At the cocktail party, Nipple Ring whispers to Jasmine that he get really shy in front of the cameras. She tells him she knows and that it's annoying so stop it. But he manages to get out that he's coming at her full speed. They kiss.

The Inventor says he's going to lay it all on the line and go in for the kiss. He says he's nervous but confident. He tells the cameras that she's got beautiful lips (do you think they're aided by collagen?) and he can't wait to grab her and start making out.

Guess what? Doesn't happen. After giving her a "gift" of the lyrics he wrote to the song they recorded in Jamaica, he leans in. And she leans out. Shut down! He's experienced this many times before with women. Seriously? Many times? I kinda like Chris, but maybe he's not the best at reading situations if this is happening to him many times.

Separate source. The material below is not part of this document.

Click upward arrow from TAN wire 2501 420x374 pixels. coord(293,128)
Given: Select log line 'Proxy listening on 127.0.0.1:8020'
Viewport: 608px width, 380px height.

Jasmine tells him she hasn't had the time to build that kind of connection with him. So that gives him hope that she'll want to have more time to build a connection. Oh poor dear Inventor. Denial ain't just a river in Africa, as they say.

Noah, the host, enters. I don't think I'll ever get used to him as the show's face. It's rose ceremony time. 8-Pack, Sexual Tongue, and Cocky Drew all have roses. There are four more to hand out, with one person going home. They go in order to:
  1. Nipple Ring
  2. Captain Canada
  3. Ben Wha?
  4. Rob Schneider
So she chooses old slobbery kiss Ben Wha? over Baby Einstein. Her loss. The Inventor is going home. Noah doesn't quite understand the host's function. He just memorized some stock line and tried to apply it in this situation. With only one guy going home, Noah said, "Gentlemen, if you did not receive a rose, say your goodbyes." Chris Harrison would have known to personalize it to the one person who needs to say goodbye. Noah was on autopilot.

Chris says, "the evasive thing called love continues to evade me... Why is it the nice guys always lose?... At what point does that change?" And he broke down in the limo.

Next week they're going camel riding in Morocco. Cool!

The After Show featured the detestable Ashley I along with the Inventor. He was great. Ashley I (which stands for Eyebrow, apparently) was wearing a v-neck shirt that vee'd down to her naval. She managed to get through the show without crying.

There were two segments with host Jenn gabbing with a Superfan in a spa. Let's not make this a regular thing, huh, producers?

The comedian was Nikki Payne, who was a live wire. But somebody in the control room was asleep. They allowed a tweet that said she sounded like a pirate and needed more wine to display along the bottom.